### TO BE DONE
Output the lines of the items from the line containing "Where should I" through the end of the items, inclusive, as a JSON list of strings with one string per line. Skip blank lines and leave the pictures out.

### EXTRACTED MATERIAL
──────────────────────────────

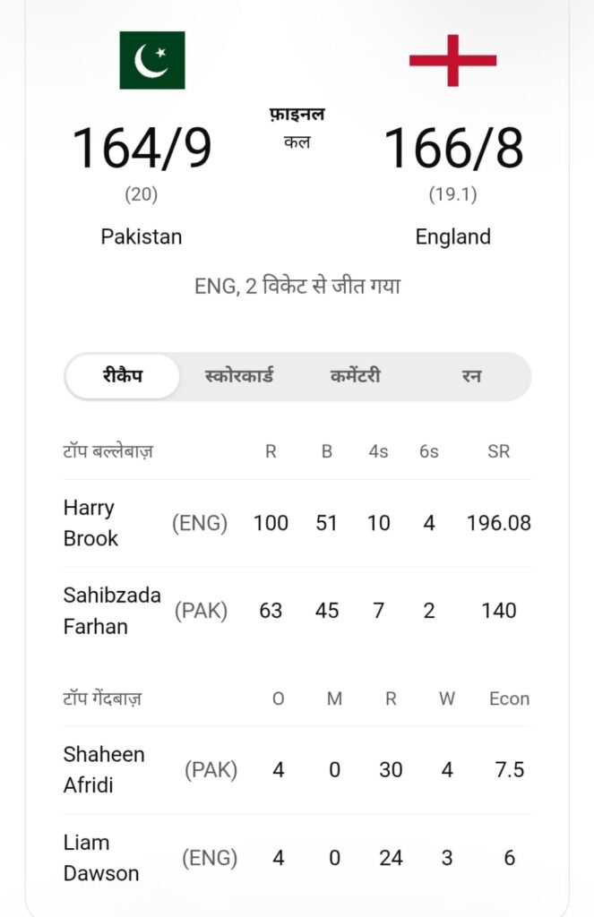Click the Econ column header

[509, 698]
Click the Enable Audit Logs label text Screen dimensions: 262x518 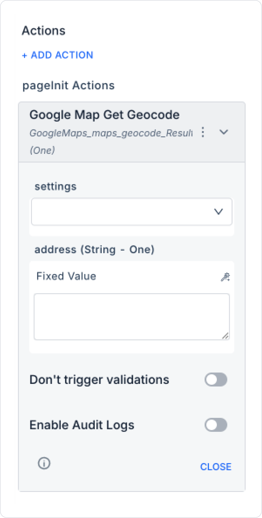(82, 425)
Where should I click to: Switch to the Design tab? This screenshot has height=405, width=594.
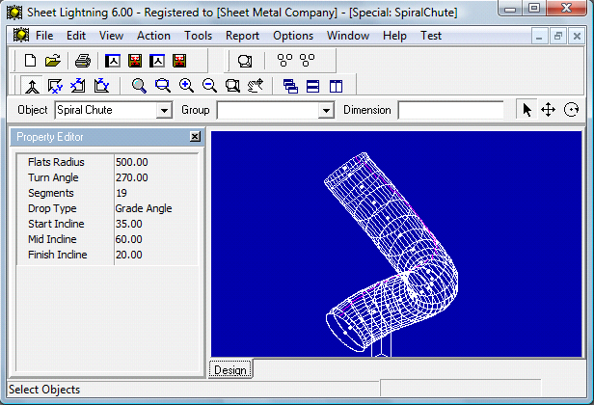230,369
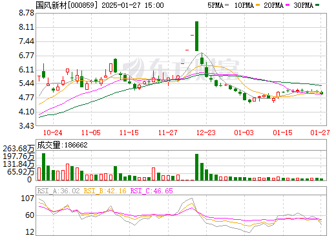Click the 263.68万 volume axis label
Screen dimensions: 336x236
click(x=19, y=149)
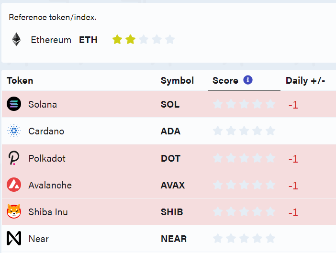This screenshot has height=253, width=336.
Task: Sort by the Token column header
Action: (x=20, y=80)
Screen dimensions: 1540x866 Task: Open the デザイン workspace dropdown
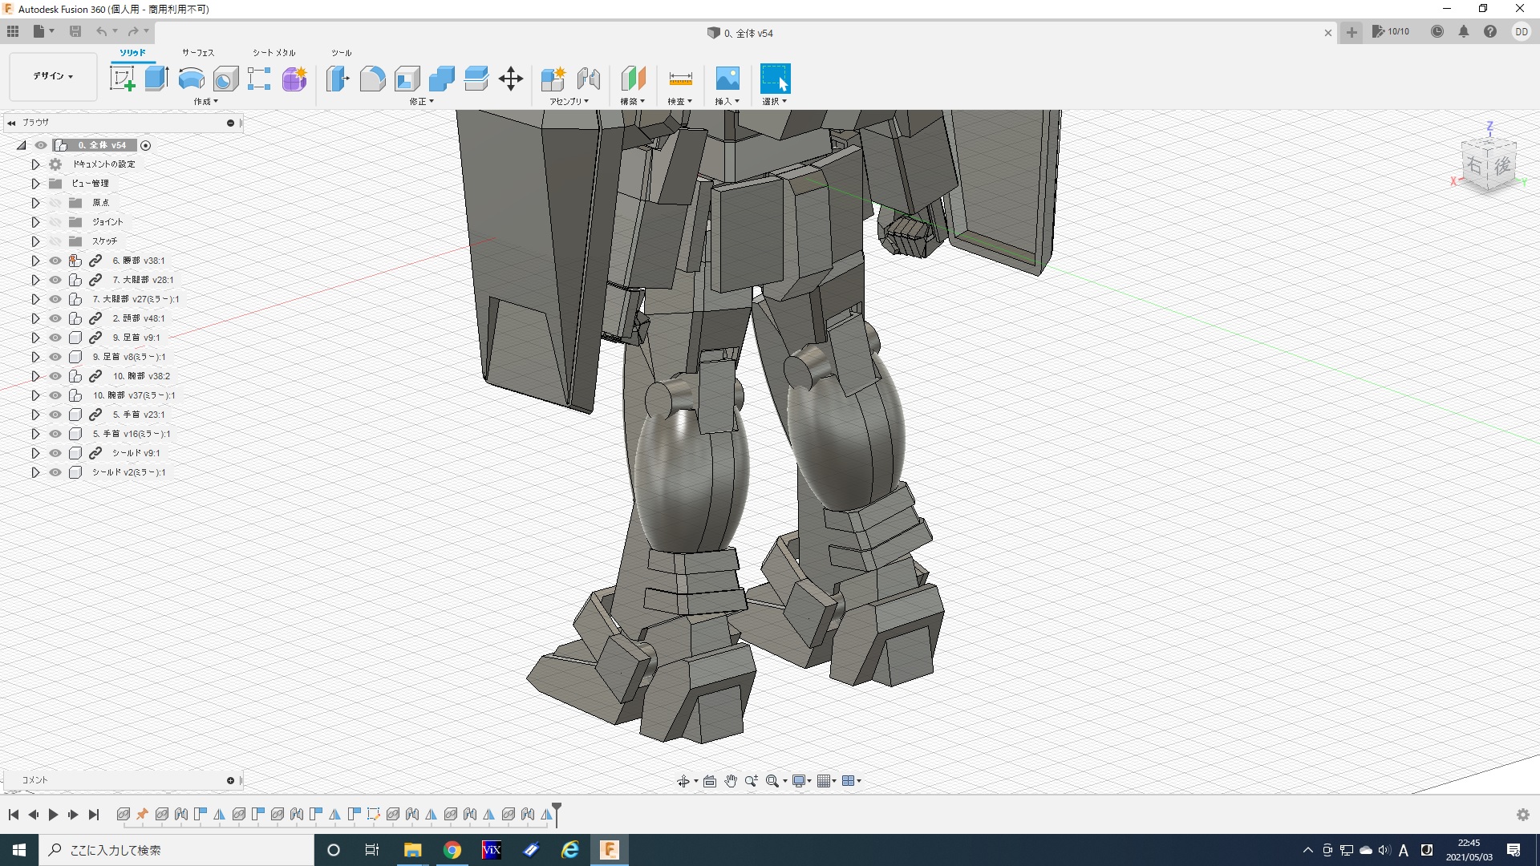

──────────────────────────────

### ANSWER BELOW
[
  "Where should I click to: Switch to the Design tab? This screenshot has height=405, width=594.",
  "230,369",
  "Click the 263.68万 volume axis label",
  "Screen dimensions: 336x236",
  "click(x=19, y=149)",
  "This screenshot has height=253, width=336.",
  "Task: Sort by the Token column header",
  "Action: (x=20, y=80)",
  "Screen dimensions: 1540x866 Task: Open the デザイン workspace dropdown"
]